Antes do evento quinquenal, Kim percorreu locais que vão de um sitio de lançamento de mísseis de cruzeiro a uma fazenda hidropônica de grande porte, reforçando o alcance de suas políticas econômicas e de defesa. A data de abertura ficou sem divulgação, com previsão para ocorrer no final de fevereiro.
Contexto do Congresso
Espera-se que o Congresso defina os rumos da estratégia econômica de cinco anos e apresente prioridades futuras. Em 2021, Kim já havia apontado falhas no plano anterior, anunciando necessidade de investimentos em indústrias pesadas, agricultura e produção de bens de consumo.
Rachel Minyoung Lee, especialista do Stimson Center e do 38 North, ressalta que o evento pode revelar o cálculo político de Kim para os próximos anos, em um momento sensível no cenário interno e externo.
Sucessão e título presidencial
Nesta semana, legisladores sul-coreanos mencionaram passos para consolidar a sucessão de Kim Ju Ae, filha de Kim, como possível próxima líder. Segundo a Inteligência Nacional da Coreia do Sul, a jovem já presta contributos em áreas de policy, o que indica preparação para uma futura liderança.
A NIS acompanhará a presença de Ju Ae no Congresso e a forma de sua apresentação, incluindo eventual atribuição de título oficial. Analysts também cogitam a possibilidade de reacender o título de presidente para Kim, ligado à história do fundador Kim Il Sung, avô de Kim.
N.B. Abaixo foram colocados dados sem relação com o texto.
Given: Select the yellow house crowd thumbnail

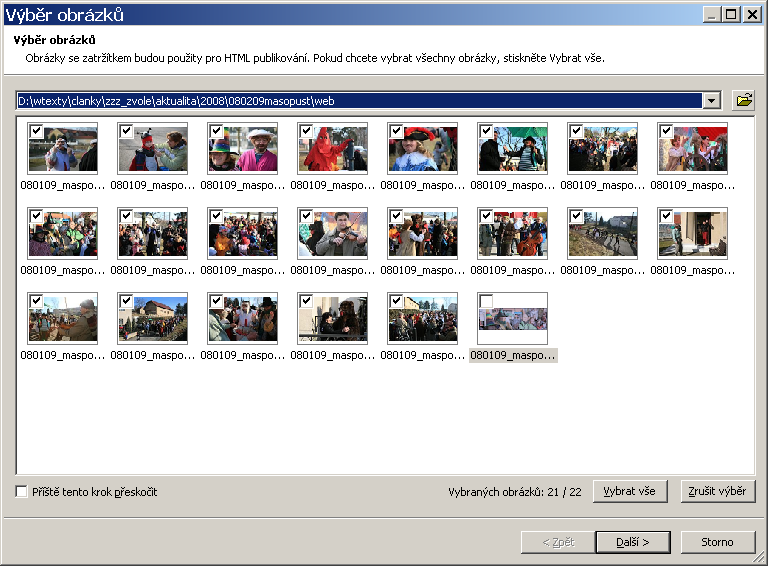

A nomeação poderia estender a dinastia familiar a uma quarta geração.
Desfile militar e novas armas
Aproveitando o Congresso, Pyongyang deve realizar uma grande parada militar para evidenciar capacidades nucleares e convencionais. Analistas acreditam que Kim buscará demonstrar determinação para evitar riscos de desfechos como o da Venezuela, onde forças especiais dos EUA atuaram recentemente.
Especialistas ressaltam que o objetivo é justificar o arsenal nuclear como mecanismo de dissuasão frente a operações militares externas. Estudos indicam que a liderança pode associar a deterrência nuclear a ganhos estratégicos e à perspectiva de maior autonomia.
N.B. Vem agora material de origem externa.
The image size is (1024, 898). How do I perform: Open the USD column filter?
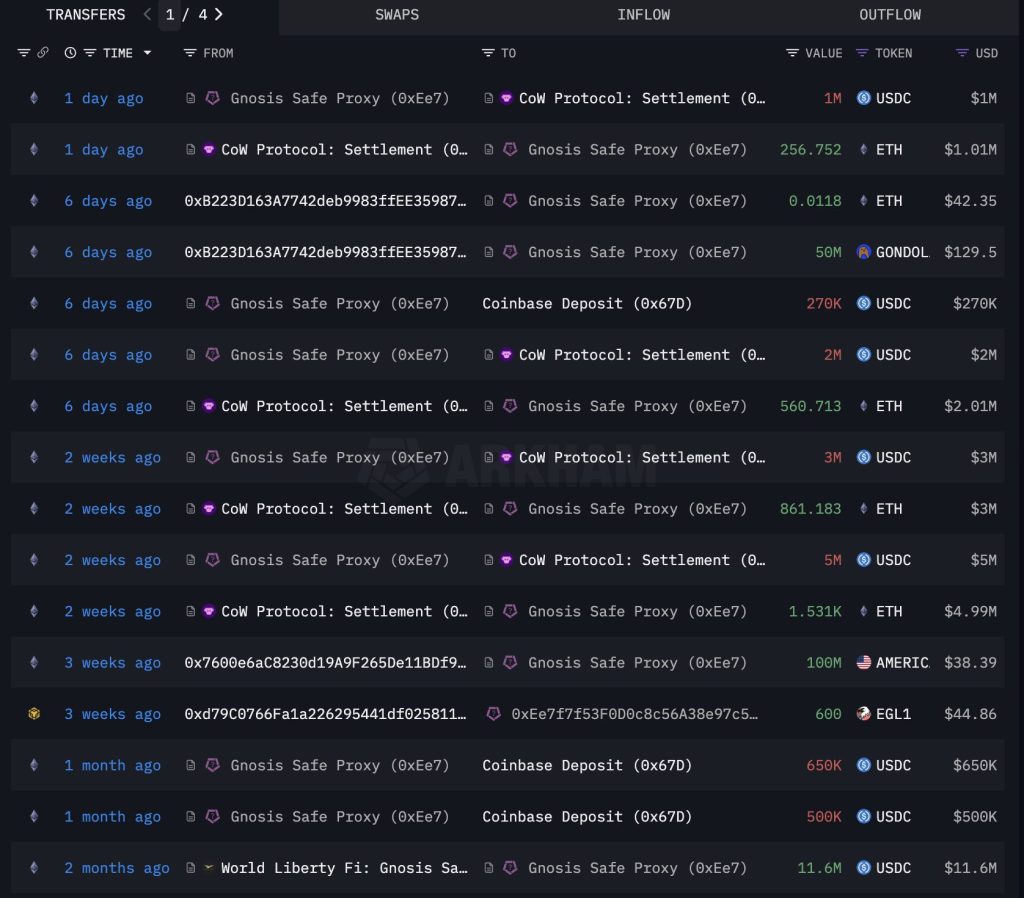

Novos sistemas estratégicos
Apesar de avanços em mísseis nucleares, de alcance intercontinental com combustível sólido e de alcance hipersônico, Kim pretende ampliar o parque de armas. O foco inclui submarinos com tecnologia nuclear, considerados prioridade maior para o próximo quinquênio.
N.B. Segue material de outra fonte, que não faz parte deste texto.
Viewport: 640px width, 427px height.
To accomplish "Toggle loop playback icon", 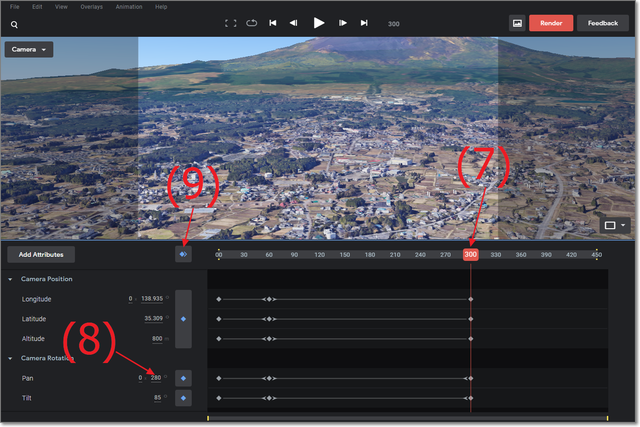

Tae Yong-ho, ex-diplomata norte-coreano que desertou para o Sul, afirma que Pyongyang busca manter a capacidade de dissuasão para evitar repetição de intervenções externas. Também se destaca a possibilidade de novos lançamentos ou testes de sistemas avançados.
Relações externas e mensagens para Seul e Washington
O Congresso pode enviar mensagens estratégicas a Washington e Seul. Kim já chamou a Coreia do Sul de país hostil e tem contestado contatos do presidente sul-coreano. Em contrapartida, há expectativa de que a liderança norte-coreana avalie possíveis encontros com os EUA caso haja flexibilização de exigências sobre desarmamento nuclear.
Analistas divergem sobre o impacto da ofensiva recente dos EUA na Venezuela nas negociações com Pyongyang. Alguns defendem que a possibilidade de diálogos pode aumentar, outros veem a tendência de Pyongyang manter distância para não parecer frágil.